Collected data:
※ ※ ※
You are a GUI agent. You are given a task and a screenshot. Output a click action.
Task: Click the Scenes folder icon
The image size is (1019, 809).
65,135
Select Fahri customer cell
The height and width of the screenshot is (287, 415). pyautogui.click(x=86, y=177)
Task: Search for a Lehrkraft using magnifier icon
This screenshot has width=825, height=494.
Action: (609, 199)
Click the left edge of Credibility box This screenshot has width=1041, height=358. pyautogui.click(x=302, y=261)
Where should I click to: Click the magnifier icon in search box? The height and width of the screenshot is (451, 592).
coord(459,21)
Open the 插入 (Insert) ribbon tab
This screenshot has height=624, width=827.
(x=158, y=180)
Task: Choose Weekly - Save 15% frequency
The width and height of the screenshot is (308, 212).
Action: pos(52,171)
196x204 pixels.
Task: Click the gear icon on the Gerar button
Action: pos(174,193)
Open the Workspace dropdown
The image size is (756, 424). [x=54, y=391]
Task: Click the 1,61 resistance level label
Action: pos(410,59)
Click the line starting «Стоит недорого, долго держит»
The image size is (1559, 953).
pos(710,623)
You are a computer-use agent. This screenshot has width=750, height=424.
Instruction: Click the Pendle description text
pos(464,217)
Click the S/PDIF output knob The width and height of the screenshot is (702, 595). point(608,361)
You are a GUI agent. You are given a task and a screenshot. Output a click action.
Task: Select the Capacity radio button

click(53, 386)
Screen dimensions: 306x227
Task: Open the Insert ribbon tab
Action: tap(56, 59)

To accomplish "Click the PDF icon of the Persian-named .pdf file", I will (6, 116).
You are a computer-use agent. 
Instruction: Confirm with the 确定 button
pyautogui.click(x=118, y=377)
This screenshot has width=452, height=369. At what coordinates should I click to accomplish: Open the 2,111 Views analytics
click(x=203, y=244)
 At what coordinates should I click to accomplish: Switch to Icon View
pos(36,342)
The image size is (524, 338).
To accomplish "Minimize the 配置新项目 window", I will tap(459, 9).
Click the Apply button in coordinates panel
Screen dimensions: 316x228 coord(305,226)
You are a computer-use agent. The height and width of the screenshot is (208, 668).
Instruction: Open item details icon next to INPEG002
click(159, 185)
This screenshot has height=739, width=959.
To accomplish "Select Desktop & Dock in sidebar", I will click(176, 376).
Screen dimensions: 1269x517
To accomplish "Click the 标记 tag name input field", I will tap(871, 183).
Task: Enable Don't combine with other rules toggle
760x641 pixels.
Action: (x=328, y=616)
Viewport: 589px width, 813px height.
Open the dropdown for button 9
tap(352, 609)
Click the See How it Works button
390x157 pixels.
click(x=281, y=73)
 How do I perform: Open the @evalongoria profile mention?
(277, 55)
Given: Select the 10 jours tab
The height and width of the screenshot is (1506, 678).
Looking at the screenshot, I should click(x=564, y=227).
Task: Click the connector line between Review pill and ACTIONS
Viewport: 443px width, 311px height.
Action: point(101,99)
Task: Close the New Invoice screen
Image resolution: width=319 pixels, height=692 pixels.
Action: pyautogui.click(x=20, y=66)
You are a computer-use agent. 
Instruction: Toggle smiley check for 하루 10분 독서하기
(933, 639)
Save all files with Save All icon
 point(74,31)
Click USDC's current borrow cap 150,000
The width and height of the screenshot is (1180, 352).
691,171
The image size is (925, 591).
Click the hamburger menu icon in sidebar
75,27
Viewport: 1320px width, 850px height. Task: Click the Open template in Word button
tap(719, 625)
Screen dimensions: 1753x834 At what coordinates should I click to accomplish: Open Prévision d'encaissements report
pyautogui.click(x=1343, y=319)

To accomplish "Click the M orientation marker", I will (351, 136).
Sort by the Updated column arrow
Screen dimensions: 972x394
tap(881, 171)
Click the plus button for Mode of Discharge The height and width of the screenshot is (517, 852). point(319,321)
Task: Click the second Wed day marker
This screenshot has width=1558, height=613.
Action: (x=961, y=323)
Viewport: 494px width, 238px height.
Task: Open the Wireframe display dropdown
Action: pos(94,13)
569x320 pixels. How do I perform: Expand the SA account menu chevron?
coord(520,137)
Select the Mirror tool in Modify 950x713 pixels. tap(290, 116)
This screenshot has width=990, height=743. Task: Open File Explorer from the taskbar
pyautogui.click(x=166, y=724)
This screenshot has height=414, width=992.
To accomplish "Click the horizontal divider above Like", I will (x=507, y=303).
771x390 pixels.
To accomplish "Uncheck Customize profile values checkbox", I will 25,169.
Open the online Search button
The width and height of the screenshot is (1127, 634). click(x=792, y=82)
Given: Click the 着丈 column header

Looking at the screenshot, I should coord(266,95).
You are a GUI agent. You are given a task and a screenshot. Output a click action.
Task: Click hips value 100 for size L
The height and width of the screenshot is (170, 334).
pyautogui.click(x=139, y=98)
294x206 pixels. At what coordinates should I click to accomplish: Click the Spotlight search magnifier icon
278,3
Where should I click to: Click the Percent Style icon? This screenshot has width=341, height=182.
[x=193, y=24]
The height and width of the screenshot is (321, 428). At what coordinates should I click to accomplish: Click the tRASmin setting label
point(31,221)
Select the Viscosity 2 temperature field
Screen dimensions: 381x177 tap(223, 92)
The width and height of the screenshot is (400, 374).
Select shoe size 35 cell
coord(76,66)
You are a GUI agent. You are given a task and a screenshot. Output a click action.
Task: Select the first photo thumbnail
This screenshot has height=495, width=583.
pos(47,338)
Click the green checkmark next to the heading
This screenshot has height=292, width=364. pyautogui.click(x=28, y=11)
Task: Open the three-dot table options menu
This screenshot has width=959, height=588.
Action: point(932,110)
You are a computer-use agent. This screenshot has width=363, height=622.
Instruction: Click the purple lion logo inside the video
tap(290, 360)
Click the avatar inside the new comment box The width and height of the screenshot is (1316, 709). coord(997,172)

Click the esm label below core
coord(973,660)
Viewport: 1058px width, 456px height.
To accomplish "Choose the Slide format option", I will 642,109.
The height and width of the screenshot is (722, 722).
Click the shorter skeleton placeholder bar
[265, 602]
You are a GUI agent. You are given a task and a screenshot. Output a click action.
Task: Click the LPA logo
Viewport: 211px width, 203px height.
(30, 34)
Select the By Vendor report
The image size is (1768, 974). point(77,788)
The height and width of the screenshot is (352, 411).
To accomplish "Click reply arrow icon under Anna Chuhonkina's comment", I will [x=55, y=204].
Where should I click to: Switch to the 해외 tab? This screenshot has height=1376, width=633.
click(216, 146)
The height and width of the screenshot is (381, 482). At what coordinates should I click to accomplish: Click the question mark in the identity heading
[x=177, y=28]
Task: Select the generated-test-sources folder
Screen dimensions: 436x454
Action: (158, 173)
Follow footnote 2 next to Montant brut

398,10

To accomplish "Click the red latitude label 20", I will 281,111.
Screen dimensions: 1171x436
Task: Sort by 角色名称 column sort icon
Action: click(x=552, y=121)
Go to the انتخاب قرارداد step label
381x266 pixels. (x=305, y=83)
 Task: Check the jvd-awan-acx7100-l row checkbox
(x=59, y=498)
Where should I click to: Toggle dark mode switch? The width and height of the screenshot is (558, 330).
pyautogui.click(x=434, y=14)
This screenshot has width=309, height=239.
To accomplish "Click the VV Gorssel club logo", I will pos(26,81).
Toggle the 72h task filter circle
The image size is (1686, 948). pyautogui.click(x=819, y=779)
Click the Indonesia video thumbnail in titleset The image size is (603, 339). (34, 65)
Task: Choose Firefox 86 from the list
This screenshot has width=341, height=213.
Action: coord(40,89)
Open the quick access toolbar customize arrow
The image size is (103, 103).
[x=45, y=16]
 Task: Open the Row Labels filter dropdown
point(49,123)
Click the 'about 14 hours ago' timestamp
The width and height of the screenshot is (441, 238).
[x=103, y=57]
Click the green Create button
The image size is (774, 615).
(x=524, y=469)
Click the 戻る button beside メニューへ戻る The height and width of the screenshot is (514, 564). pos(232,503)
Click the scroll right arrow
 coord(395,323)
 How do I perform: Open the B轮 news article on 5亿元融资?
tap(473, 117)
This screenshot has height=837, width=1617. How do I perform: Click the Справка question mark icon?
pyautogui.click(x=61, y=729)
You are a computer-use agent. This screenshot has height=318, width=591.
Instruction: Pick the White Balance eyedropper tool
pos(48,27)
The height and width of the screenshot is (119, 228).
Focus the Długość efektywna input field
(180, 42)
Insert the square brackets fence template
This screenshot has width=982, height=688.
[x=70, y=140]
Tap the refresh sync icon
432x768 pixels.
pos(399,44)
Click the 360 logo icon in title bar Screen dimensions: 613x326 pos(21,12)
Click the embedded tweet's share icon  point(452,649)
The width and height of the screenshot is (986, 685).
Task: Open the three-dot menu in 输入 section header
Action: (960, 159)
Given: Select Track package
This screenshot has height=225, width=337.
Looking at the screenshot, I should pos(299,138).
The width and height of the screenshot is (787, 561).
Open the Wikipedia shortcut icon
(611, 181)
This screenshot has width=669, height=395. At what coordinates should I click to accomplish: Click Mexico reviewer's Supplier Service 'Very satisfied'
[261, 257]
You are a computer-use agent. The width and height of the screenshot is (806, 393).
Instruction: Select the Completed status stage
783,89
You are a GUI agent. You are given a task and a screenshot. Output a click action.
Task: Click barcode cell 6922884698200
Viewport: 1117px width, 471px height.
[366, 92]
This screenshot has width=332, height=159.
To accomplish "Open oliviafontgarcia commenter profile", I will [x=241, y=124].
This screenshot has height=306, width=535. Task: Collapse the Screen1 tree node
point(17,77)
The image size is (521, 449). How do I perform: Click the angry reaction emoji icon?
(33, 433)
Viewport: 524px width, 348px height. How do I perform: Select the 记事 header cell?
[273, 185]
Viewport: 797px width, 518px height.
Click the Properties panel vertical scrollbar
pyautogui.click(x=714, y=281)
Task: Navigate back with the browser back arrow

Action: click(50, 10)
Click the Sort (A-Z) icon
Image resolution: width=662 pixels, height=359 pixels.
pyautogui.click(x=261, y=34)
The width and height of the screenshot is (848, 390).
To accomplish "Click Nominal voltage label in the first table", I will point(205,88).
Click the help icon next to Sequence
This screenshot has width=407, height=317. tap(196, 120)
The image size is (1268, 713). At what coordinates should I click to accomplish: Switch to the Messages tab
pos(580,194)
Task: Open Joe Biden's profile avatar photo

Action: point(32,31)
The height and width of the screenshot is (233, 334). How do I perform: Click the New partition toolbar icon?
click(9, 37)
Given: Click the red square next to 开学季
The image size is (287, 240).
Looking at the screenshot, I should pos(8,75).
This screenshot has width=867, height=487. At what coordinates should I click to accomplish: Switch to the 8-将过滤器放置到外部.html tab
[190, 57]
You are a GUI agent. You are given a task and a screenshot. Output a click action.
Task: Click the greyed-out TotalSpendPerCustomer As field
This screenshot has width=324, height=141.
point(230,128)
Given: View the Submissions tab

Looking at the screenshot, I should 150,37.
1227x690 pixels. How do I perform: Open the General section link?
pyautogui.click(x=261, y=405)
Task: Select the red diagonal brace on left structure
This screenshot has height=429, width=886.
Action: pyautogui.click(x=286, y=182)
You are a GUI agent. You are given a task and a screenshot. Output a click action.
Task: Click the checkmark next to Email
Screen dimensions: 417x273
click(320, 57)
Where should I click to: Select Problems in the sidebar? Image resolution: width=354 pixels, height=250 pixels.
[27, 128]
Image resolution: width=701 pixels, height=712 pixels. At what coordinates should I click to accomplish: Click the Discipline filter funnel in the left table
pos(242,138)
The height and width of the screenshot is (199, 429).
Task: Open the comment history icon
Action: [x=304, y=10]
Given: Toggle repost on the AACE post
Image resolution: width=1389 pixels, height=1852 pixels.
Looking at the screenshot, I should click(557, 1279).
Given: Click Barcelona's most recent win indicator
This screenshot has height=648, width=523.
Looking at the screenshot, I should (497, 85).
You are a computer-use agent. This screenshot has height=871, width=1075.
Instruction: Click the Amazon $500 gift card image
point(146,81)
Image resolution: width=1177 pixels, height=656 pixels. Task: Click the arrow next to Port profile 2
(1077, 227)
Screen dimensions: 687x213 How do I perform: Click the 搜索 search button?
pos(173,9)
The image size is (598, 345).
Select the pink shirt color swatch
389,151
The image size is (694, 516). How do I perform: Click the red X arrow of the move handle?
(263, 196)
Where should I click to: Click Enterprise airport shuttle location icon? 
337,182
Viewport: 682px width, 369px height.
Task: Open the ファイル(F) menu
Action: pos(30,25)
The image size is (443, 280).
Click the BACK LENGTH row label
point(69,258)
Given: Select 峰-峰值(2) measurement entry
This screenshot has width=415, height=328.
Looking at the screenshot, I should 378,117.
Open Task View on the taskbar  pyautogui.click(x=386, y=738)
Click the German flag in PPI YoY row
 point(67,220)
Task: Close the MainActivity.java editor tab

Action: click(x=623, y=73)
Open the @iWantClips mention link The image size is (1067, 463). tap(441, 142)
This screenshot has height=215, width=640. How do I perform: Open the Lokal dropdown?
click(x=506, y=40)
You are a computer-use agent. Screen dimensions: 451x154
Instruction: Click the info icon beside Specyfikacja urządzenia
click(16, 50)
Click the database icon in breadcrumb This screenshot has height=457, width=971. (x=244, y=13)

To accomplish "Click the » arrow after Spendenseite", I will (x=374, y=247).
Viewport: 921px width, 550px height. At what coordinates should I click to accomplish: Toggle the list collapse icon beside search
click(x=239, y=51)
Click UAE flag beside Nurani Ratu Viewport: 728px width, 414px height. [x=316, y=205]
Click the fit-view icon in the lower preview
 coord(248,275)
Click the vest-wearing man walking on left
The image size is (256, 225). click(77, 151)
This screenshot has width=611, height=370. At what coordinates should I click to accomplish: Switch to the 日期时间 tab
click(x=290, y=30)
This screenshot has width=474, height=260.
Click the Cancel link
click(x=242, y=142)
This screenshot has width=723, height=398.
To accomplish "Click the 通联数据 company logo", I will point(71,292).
※ ※ ※
YOUR ASSIGNMENT:
Output, exactly and in full, the lines from the start of the entries above through the line that contains "Click the S/PDIF".

ANSWER FOR THE TASK:
You are a GUI agent. You are given a task and a screenshot. Output a click action.
Task: Click the Scenes folder icon
The image size is (1019, 809).
65,135
Select Fahri customer cell
The height and width of the screenshot is (287, 415). pyautogui.click(x=86, y=177)
Task: Search for a Lehrkraft using magnifier icon
This screenshot has width=825, height=494.
Action: (609, 199)
Click the left edge of Credibility box This screenshot has width=1041, height=358. pyautogui.click(x=302, y=261)
Where should I click to: Click the magnifier icon in search box? The height and width of the screenshot is (451, 592).
coord(459,21)
Open the 插入 (Insert) ribbon tab
This screenshot has height=624, width=827.
(x=158, y=180)
Task: Choose Weekly - Save 15% frequency
The width and height of the screenshot is (308, 212).
Action: pos(52,171)
196x204 pixels.
Task: Click the gear icon on the Gerar button
Action: pos(174,193)
Open the Workspace dropdown
The image size is (756, 424). [x=54, y=391]
Task: Click the 1,61 resistance level label
Action: pos(410,59)
Click the line starting «Стоит недорого, долго держит»
The image size is (1559, 953).
pos(710,623)
You are a computer-use agent. This screenshot has width=750, height=424.
Instruction: Click the Pendle description text
pos(464,217)
Click the S/PDIF output knob The width and height of the screenshot is (702, 595). point(608,361)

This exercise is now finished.